§ Task to carry out:
The first line of the entries and each line after it, through the one that contains "Given: Click the table's vertical scrollbar", are to be duplicated exactly; no picture belongs in the copy.

Data to examine START

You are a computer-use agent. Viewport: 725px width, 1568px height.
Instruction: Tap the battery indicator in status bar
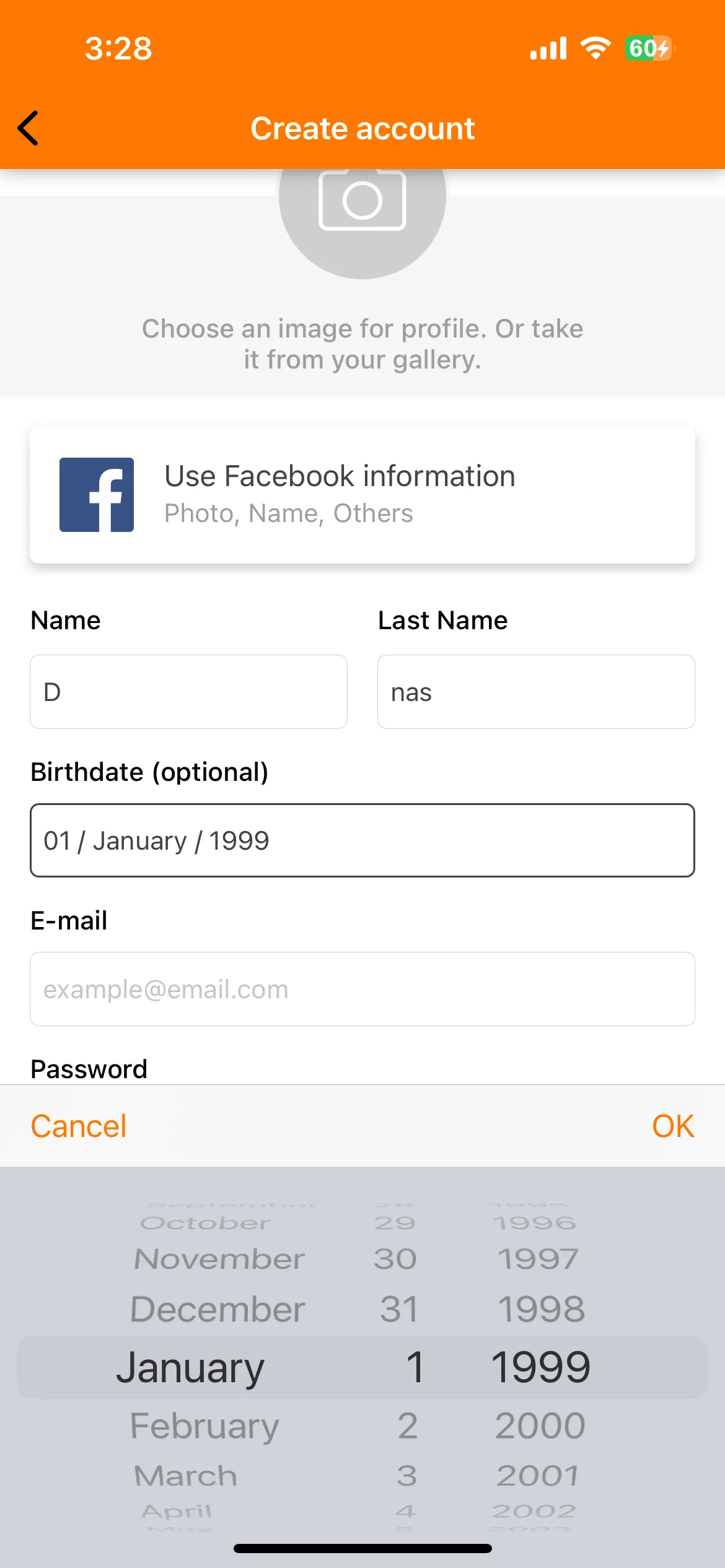pyautogui.click(x=650, y=48)
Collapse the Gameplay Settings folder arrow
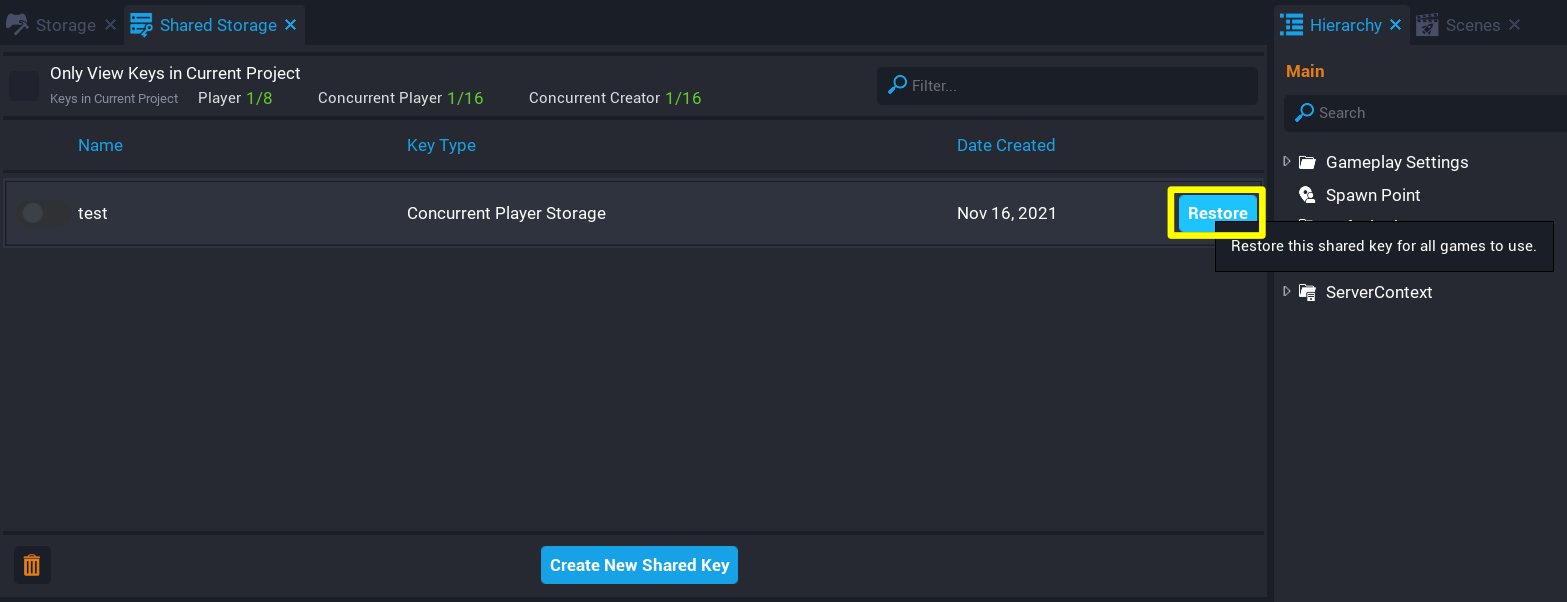 (x=1287, y=161)
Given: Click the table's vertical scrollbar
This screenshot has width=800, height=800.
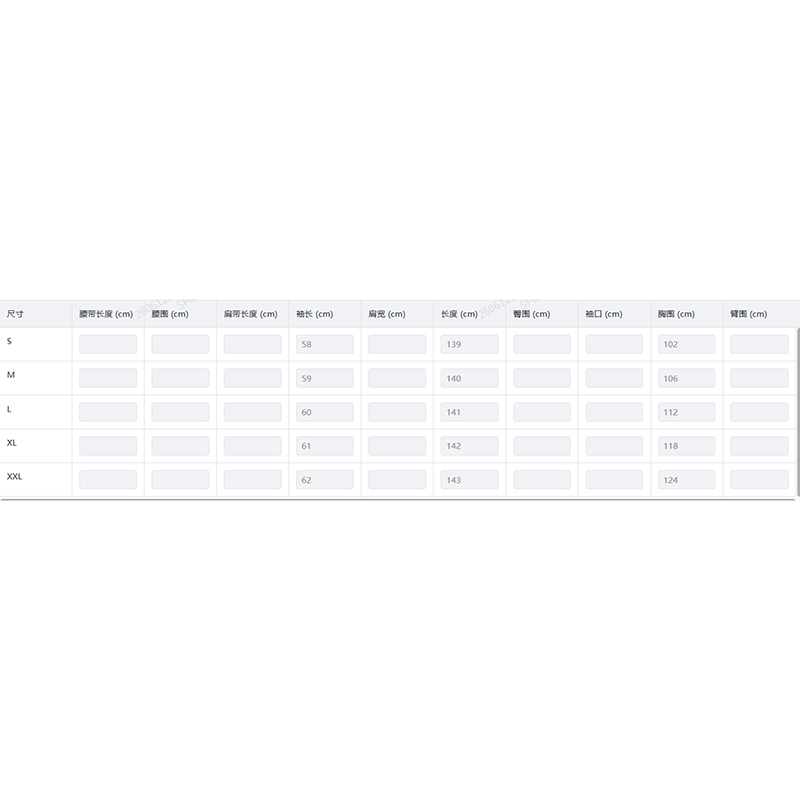Looking at the screenshot, I should [x=797, y=410].
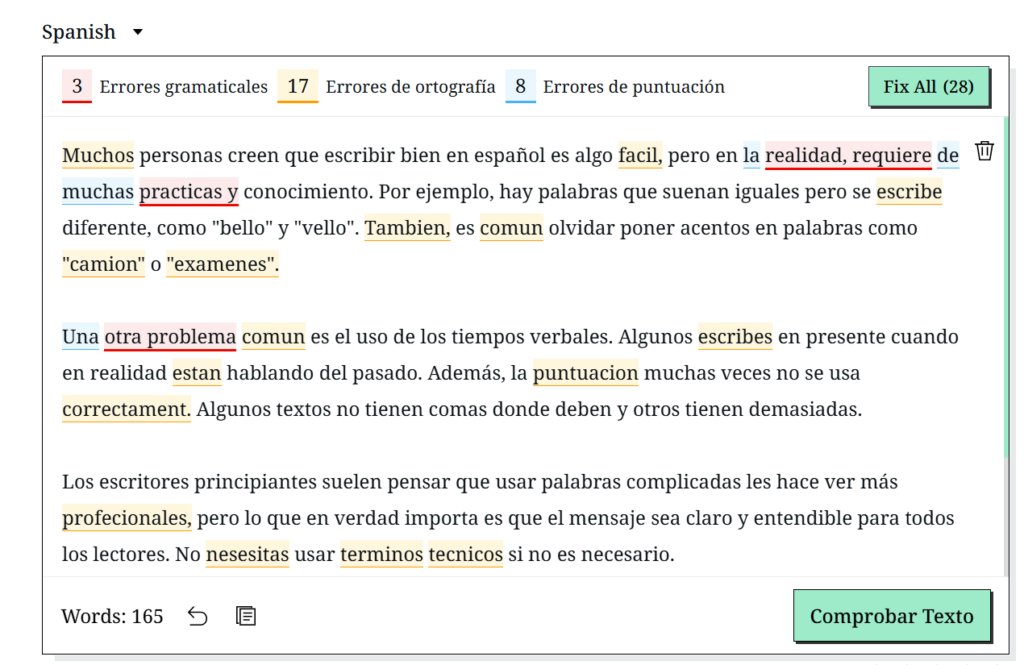The image size is (1024, 665).
Task: Click the highlighted word "puntuacion"
Action: point(585,373)
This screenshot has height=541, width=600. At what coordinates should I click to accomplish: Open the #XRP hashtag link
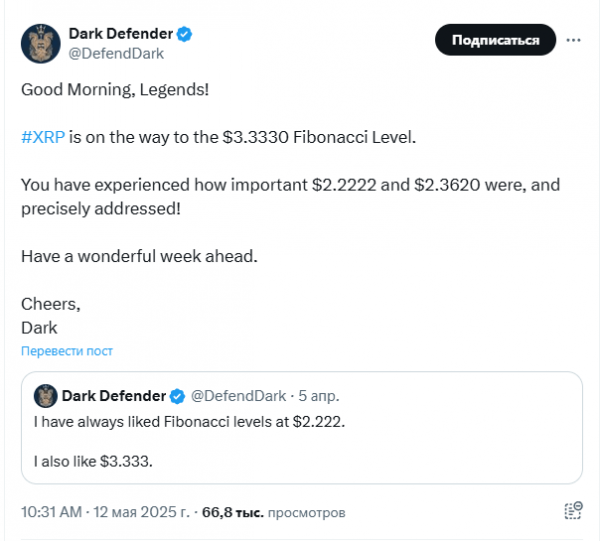pyautogui.click(x=43, y=137)
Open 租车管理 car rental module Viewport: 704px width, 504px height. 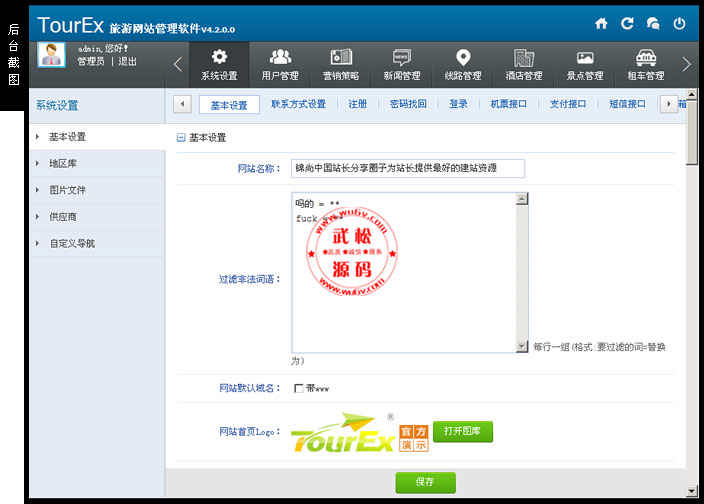point(646,64)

Data to examine END

§ Written response:
You are a computer-use agent. Viewport: 725px width, 1568px height.
Instruction: Tap the battery indicator in status bar
pyautogui.click(x=650, y=48)
Collapse the Gameplay Settings folder arrow
 (x=1287, y=161)
Given: Click the table's vertical scrollbar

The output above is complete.